• [Set of tasks]:
1. From the biography of Rogers, list each kind of work he wrote or recorded, with the number given for each.
2. According to the biography of Rogers, where is he buried?
3. Extend the biography of Rogers past its last sentence.
*** Extract ***
In 1987 Rogers founded Love Worth Finding ministries, a weekly, internationally syndicated evangelistic effort employing a network of 12,000 television and radio outlets that reach 150 countries. The organization’s programs received the National Religious Broadcasters Television Program of the Year Award in 1998 and Radio Program of the Year Award in 2001. Rogers was inducted into the National Religious Broadcasters Hall of Fame in 2003. In addition to his work on television and radio, Rogers wrote eighteen books and forty-nine booklets, including eighteen in Spanish, and recorded seventy-nine albums featuring his preaching and teaching on biblical themes.
In 2000 Rogers chaired the Southern Baptist Convention’s effort to revise the Baptist Faith and Message, a doctrinal statement considered a fundamentalist litmus test for service on convention boards and employment in any of its organizations. In his seventies Rogers still maintained an active speaking schedule, after years spent preaching to vast numbers of people during evangelistic “crusades” in North and South America, Europe, and Asia. During his career he prayed with five U.S. presidents, and in 2005 he appeared at the White House with President George W. Bush as part of the National Day of Prayer for America. In March 2005 Rogers retired from the full-time pastoral ministry. He taught briefly as an adjunct professor at Mid-America Baptist Theological Seminary and continued to work with Love Worth Finding. He died at age seventy-four from complications in the treatment of colon cancer, along with pneumonia. Rogers is buried in Memory Hill Gardens in Memphis.
*** End of Extract ***
*** Information given ***
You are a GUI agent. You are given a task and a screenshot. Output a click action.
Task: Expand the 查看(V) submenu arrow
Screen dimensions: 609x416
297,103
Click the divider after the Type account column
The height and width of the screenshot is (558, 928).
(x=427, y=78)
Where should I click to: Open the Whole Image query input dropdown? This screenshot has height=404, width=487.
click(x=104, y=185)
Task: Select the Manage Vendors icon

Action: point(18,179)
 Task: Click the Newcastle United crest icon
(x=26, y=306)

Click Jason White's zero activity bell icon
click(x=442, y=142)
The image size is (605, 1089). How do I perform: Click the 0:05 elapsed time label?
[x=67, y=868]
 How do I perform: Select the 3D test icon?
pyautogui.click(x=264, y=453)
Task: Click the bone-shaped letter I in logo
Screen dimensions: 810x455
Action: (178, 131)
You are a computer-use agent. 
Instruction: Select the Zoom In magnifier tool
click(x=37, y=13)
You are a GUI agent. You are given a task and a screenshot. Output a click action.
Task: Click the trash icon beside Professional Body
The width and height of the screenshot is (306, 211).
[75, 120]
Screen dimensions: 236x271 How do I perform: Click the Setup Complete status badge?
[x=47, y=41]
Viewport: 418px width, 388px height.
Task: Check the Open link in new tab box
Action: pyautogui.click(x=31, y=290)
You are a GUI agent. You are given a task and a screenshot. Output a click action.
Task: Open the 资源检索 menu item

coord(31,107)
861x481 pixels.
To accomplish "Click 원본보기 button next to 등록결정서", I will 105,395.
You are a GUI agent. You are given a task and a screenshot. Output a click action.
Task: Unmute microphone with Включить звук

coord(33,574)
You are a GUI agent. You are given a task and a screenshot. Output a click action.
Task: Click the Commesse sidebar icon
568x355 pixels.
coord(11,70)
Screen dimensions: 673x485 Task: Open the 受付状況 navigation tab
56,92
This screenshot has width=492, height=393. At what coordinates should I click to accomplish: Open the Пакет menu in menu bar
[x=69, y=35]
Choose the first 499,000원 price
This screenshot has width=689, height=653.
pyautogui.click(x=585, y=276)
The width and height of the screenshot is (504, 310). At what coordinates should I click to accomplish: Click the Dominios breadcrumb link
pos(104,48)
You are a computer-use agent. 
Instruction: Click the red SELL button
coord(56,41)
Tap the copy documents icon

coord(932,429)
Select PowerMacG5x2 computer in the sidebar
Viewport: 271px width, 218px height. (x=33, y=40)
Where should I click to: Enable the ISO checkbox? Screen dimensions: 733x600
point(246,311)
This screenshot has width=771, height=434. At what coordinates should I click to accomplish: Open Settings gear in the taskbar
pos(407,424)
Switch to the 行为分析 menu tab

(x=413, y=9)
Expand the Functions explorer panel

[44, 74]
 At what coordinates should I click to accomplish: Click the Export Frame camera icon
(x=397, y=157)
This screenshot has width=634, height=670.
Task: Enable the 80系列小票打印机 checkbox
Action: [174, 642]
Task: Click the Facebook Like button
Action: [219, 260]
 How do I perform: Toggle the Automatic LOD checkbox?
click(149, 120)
*** End of Information given ***
• [Answers]:
1.
- Books: eighteen
- Booklets: forty-nine, including eighteen in Spanish
- Albums of his preaching and teaching on biblical themes: seventy-nine

2. Memory Hill Gardens in Memphis.

3.
Rogers both represented and helped bring into being a conservative resurgence among Southern Baptists and among evangelicals in the United States. The pattern of leadership set by his presidency of the Southern Baptist Convention redirected the internal politics of the denomination and solidified the ties its members had to conservative secular politicians and groups in the U.S.
For details on Rogers’s role in the struggle for conservative control of the Southern Baptist Convention, see James C. Hefley, The Truth in Crisis: The Controversy in the Southern Baptist Convention (1986). Nancy Tatom Ammerman, Baptist Battles: Social Change and Religious Conflict in the Southern Baptist Convention (1990), places the fundamentalist takeover of the convention in the context of broader religious phenomena. David T. Morgan, The New Crusades, the New Holy Land: Conflict in the Southern Baptist Convention, 1969–1991 (1996), traces the history of the struggle over convention control to broader political trends in recent U.S. history and presents the view of the convention’s moderates. Obituaries are in the New York Times (16 Nov. 2005) and Washington Post (18 Nov. 2005).